STORED DATA below:

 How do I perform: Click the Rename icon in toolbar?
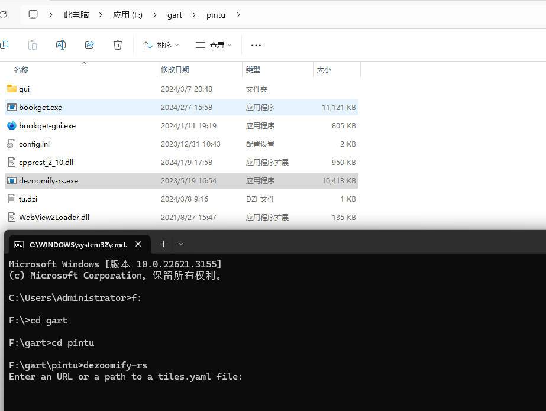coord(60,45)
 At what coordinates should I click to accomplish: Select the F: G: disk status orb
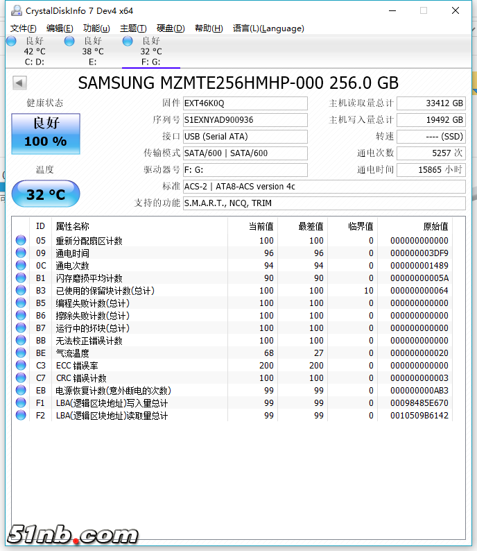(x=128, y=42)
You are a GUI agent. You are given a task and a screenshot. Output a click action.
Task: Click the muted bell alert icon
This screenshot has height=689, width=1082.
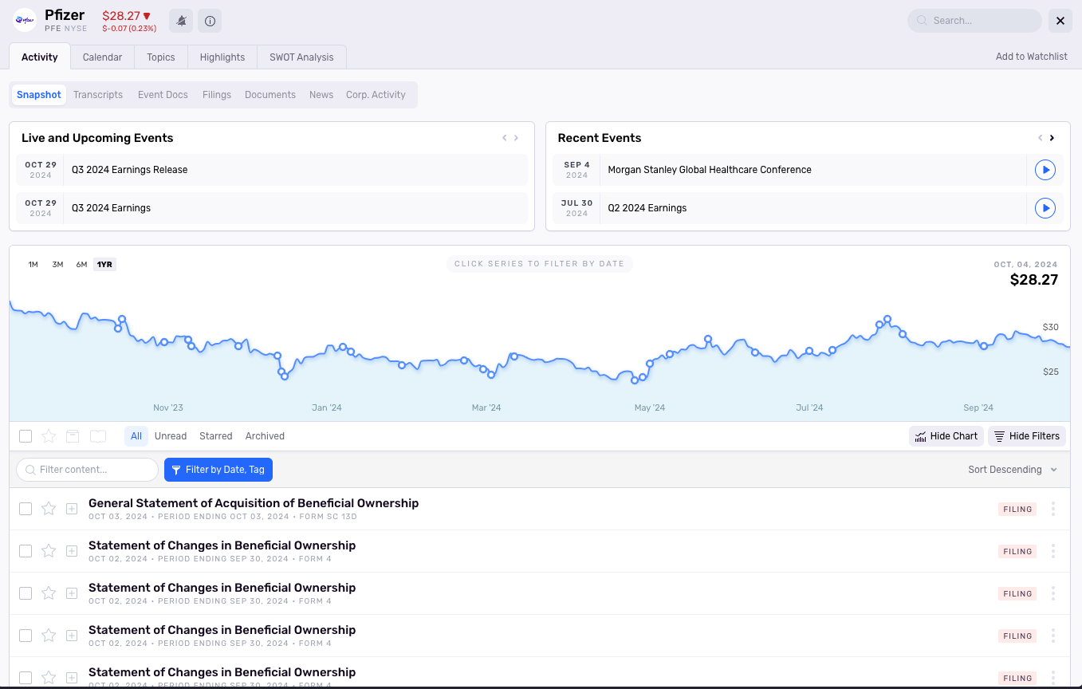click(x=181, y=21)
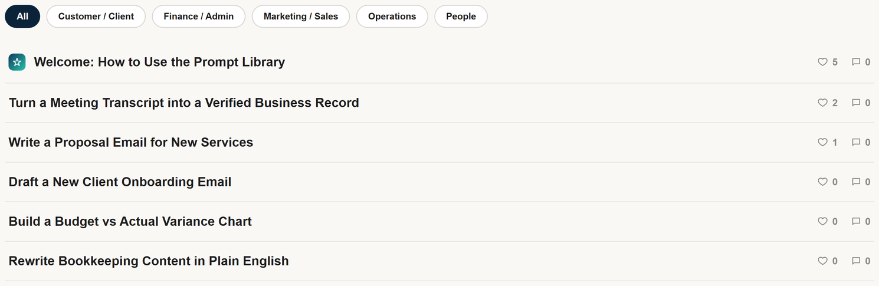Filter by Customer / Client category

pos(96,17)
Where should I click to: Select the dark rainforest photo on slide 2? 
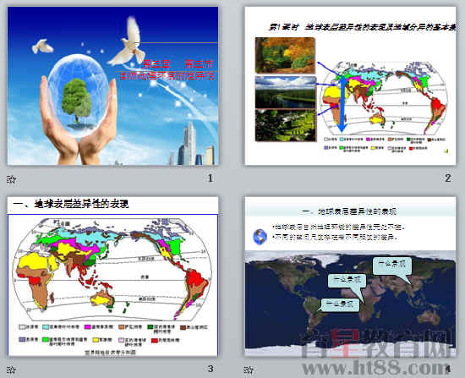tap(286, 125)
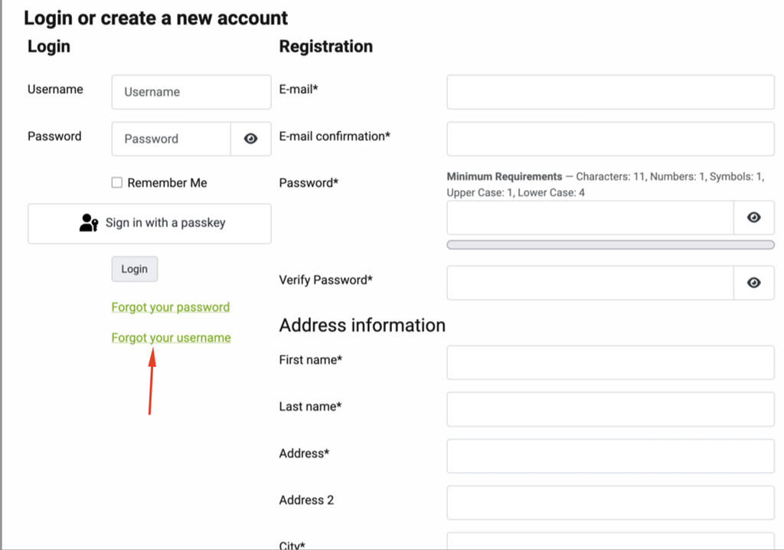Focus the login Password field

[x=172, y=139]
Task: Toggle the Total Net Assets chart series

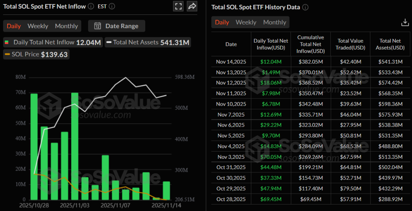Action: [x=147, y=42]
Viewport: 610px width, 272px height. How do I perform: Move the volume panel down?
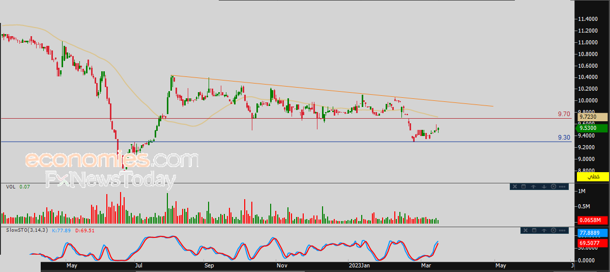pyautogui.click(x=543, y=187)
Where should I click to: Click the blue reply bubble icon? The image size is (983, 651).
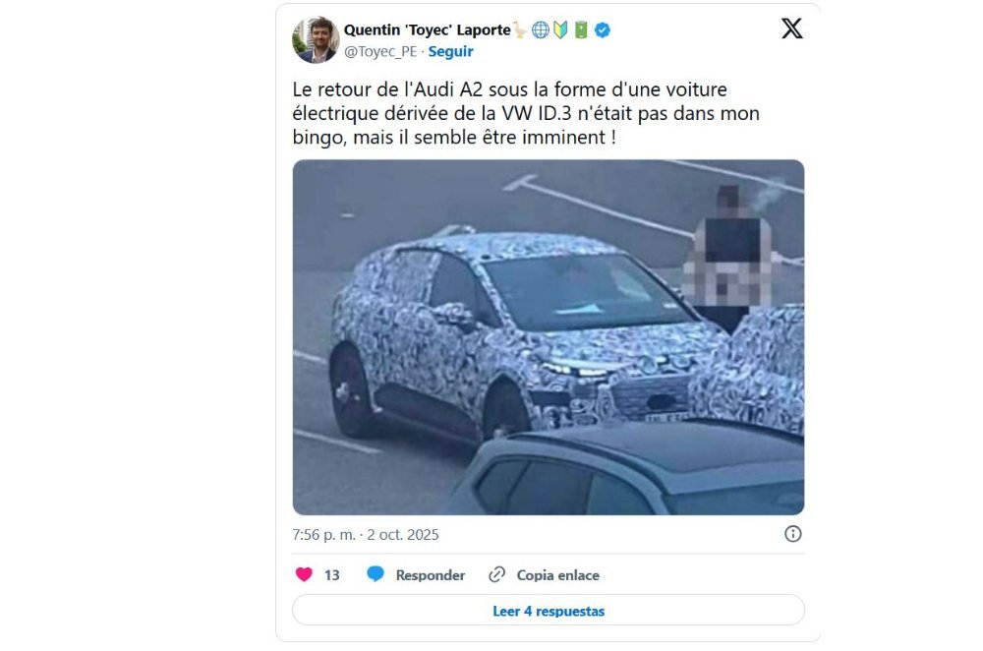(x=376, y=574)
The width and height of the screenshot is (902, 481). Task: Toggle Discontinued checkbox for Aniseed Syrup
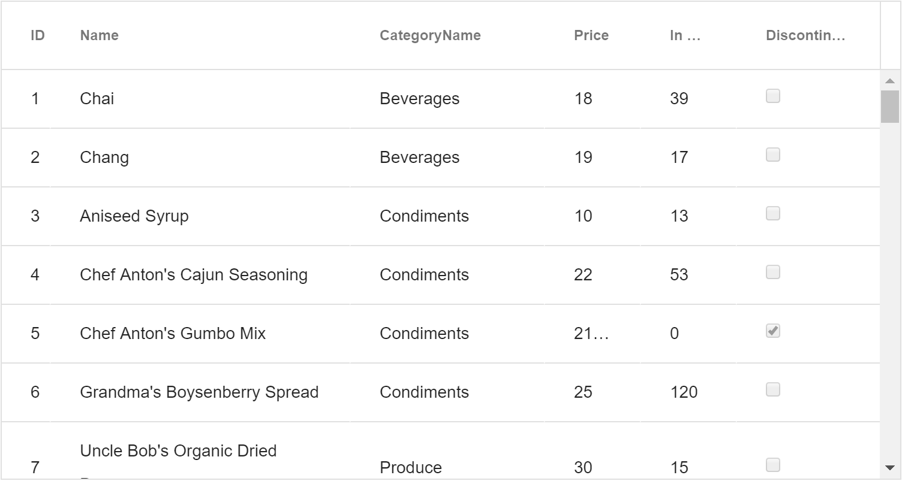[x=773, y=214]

End of STORED DATA.

Lines from the one with "Task: Click the muted bell alert icon" through the final line of the listing above: copy them exactly, both ends included, and omit every picture.

Task: Click the muted bell alert icon
This screenshot has height=689, width=1082.
click(x=181, y=21)
Filter by Customer / Client category

pos(96,17)
Where should I click to: Select the dark rainforest photo on slide 2? 
tap(286, 125)
Focus the login Password field

[x=172, y=139]
Task: Toggle the Total Net Assets chart series

Action: [x=147, y=42]
Viewport: 610px width, 272px height. How do I perform: Move the volume panel down?
pyautogui.click(x=543, y=187)
Where should I click to: Click the blue reply bubble icon? The image size is (983, 651).
(x=376, y=574)
The width and height of the screenshot is (902, 481). Task: Toggle Discontinued checkbox for Aniseed Syrup
[x=773, y=214]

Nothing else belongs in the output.